Task requirements
Please find every line in the records below that contains the word "width", and copy it.

[Stored records]
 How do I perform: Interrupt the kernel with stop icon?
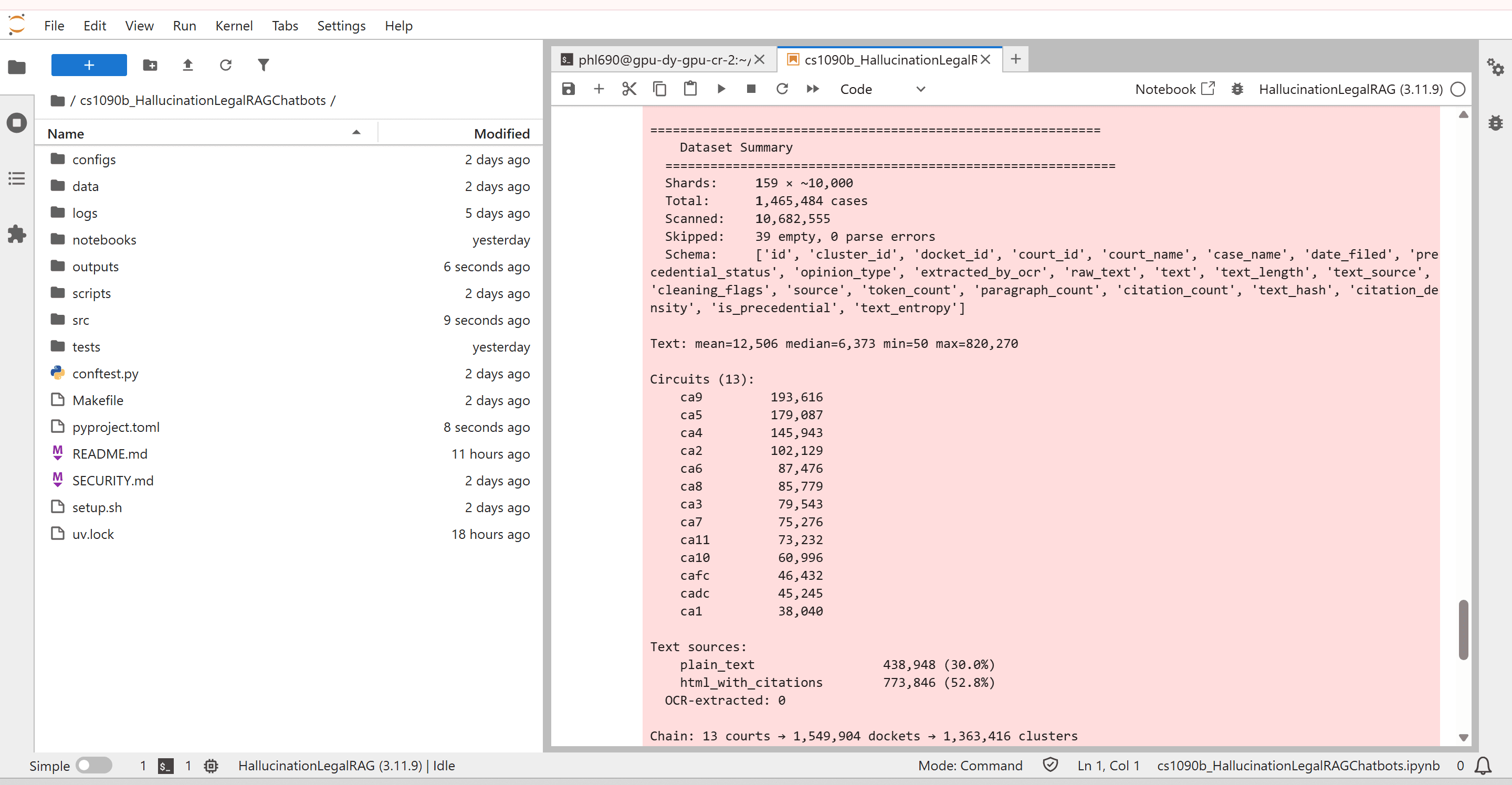(751, 89)
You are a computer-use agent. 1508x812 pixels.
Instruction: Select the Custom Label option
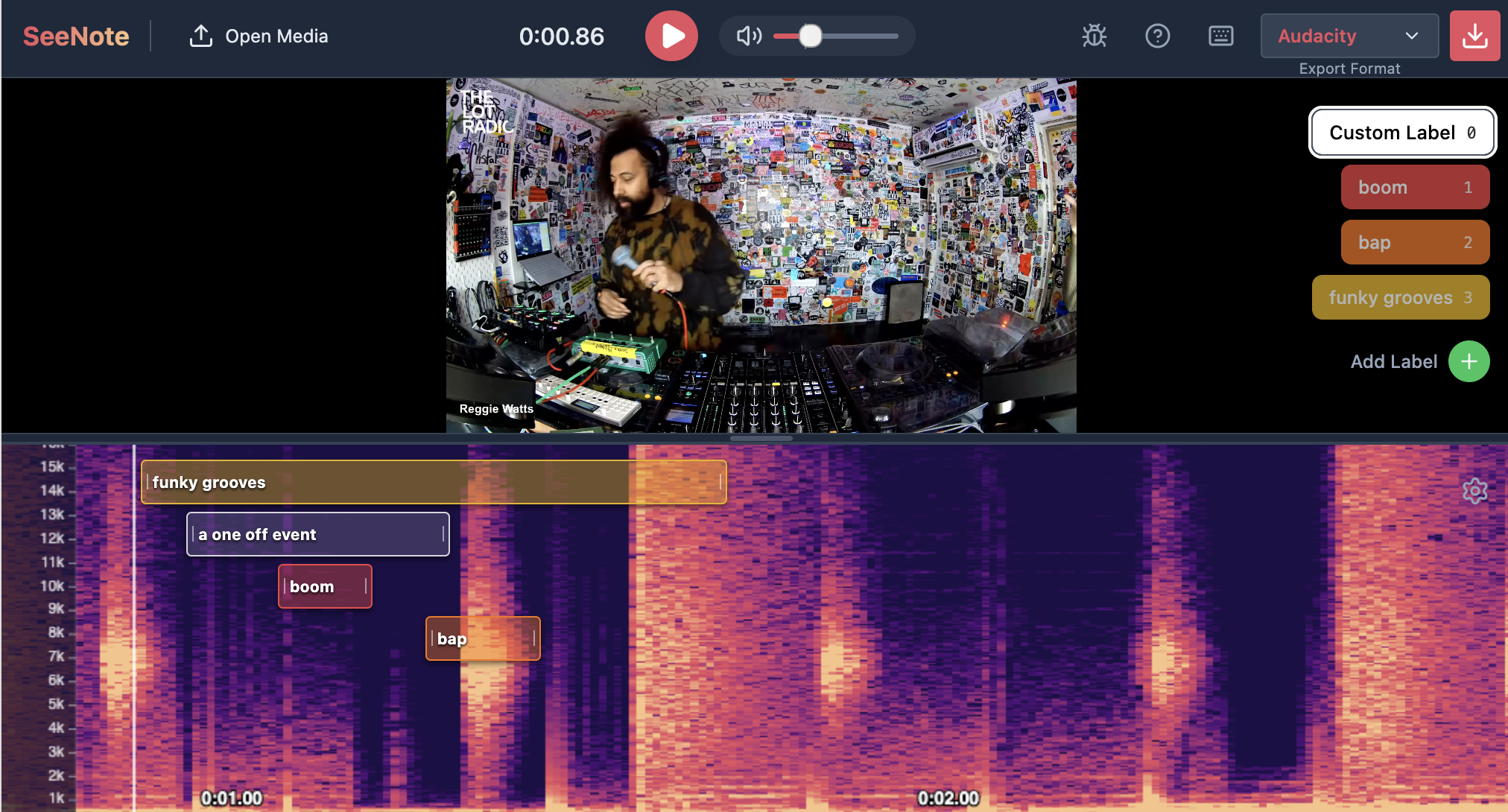tap(1401, 133)
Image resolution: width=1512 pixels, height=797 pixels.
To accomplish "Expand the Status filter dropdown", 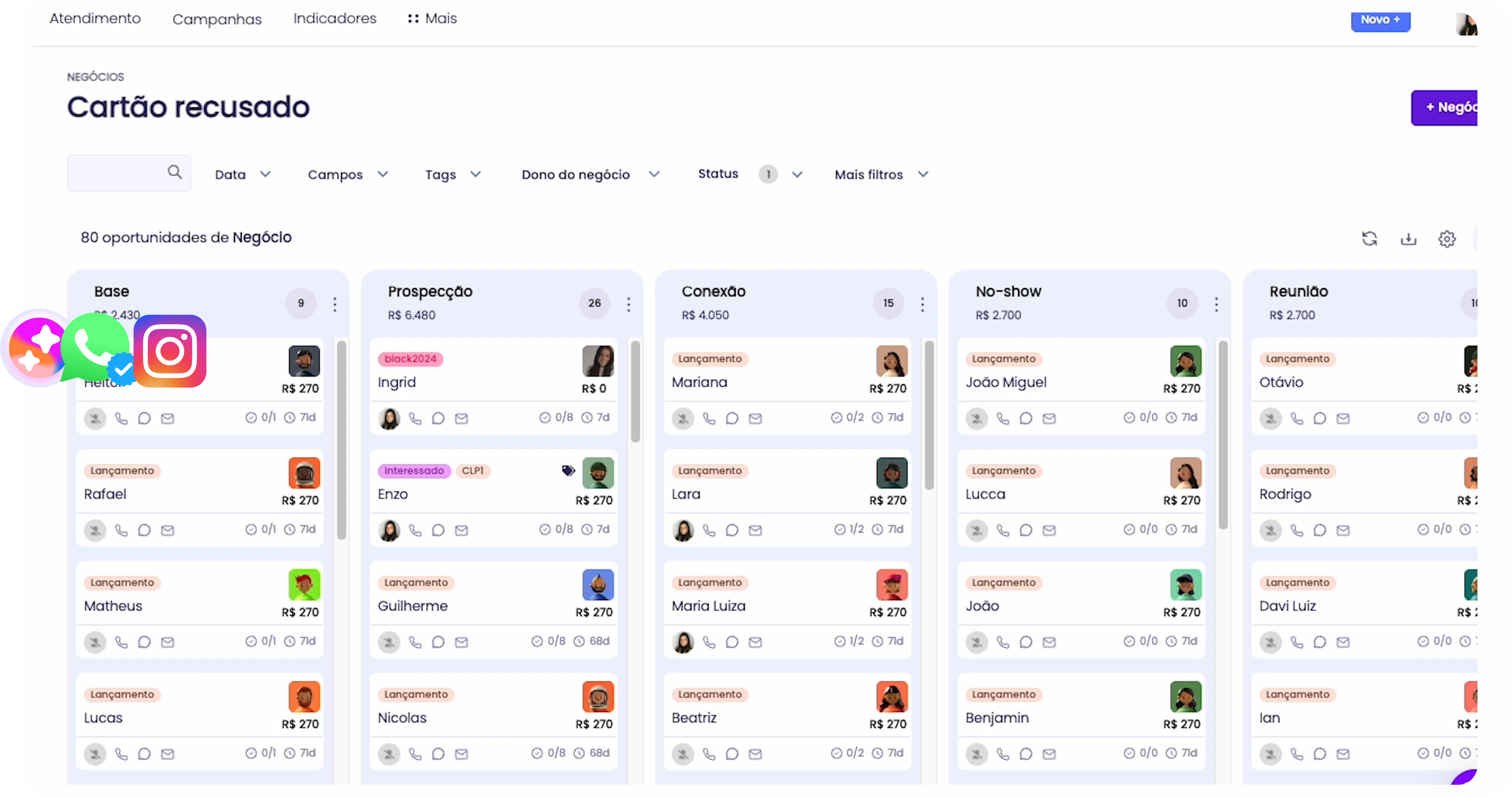I will [x=797, y=174].
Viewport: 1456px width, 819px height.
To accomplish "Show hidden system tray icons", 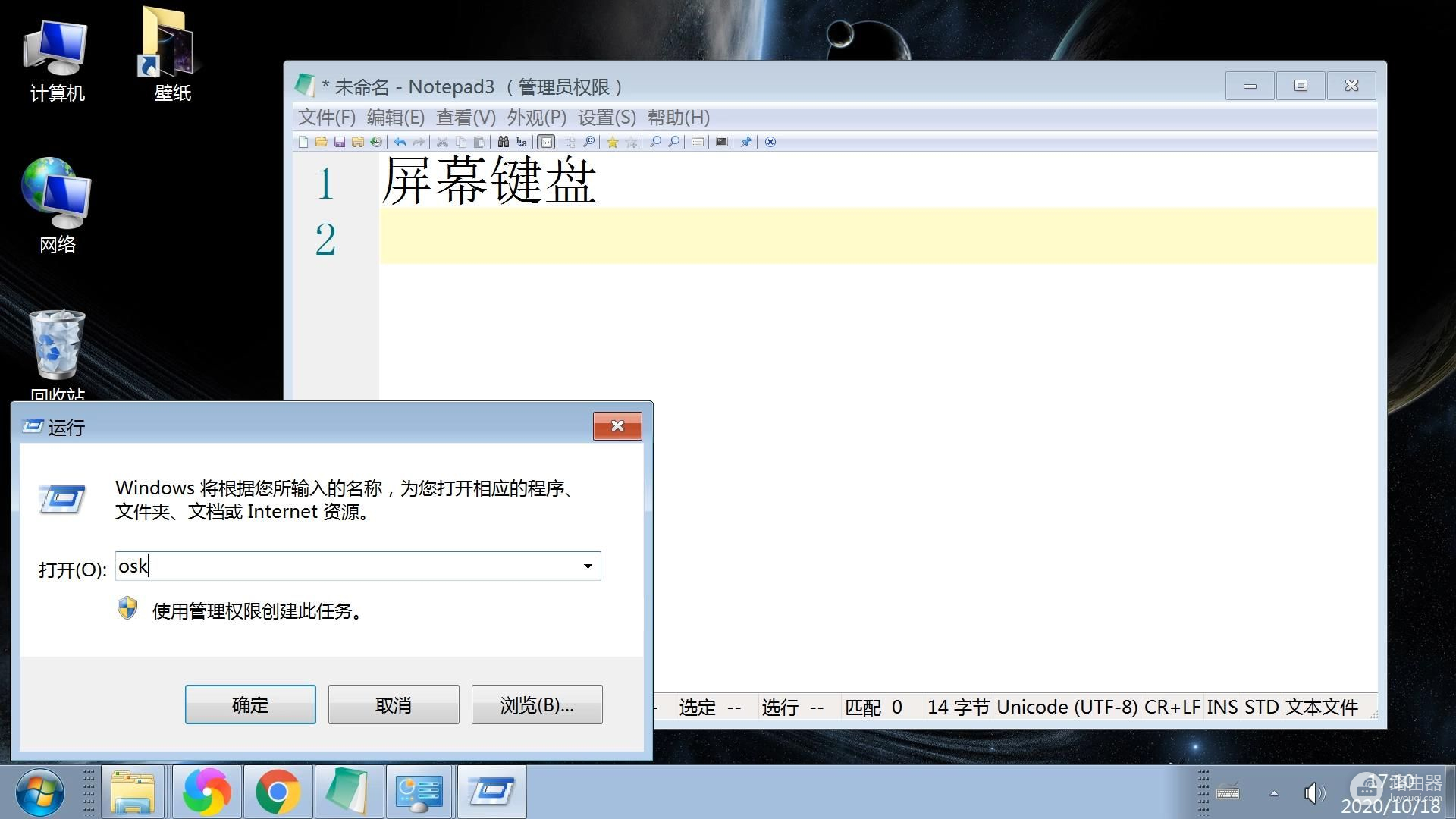I will [x=1274, y=793].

Exercise result
Image resolution: width=1512 pixels, height=797 pixels.
Viewport: 1456px width, 819px height.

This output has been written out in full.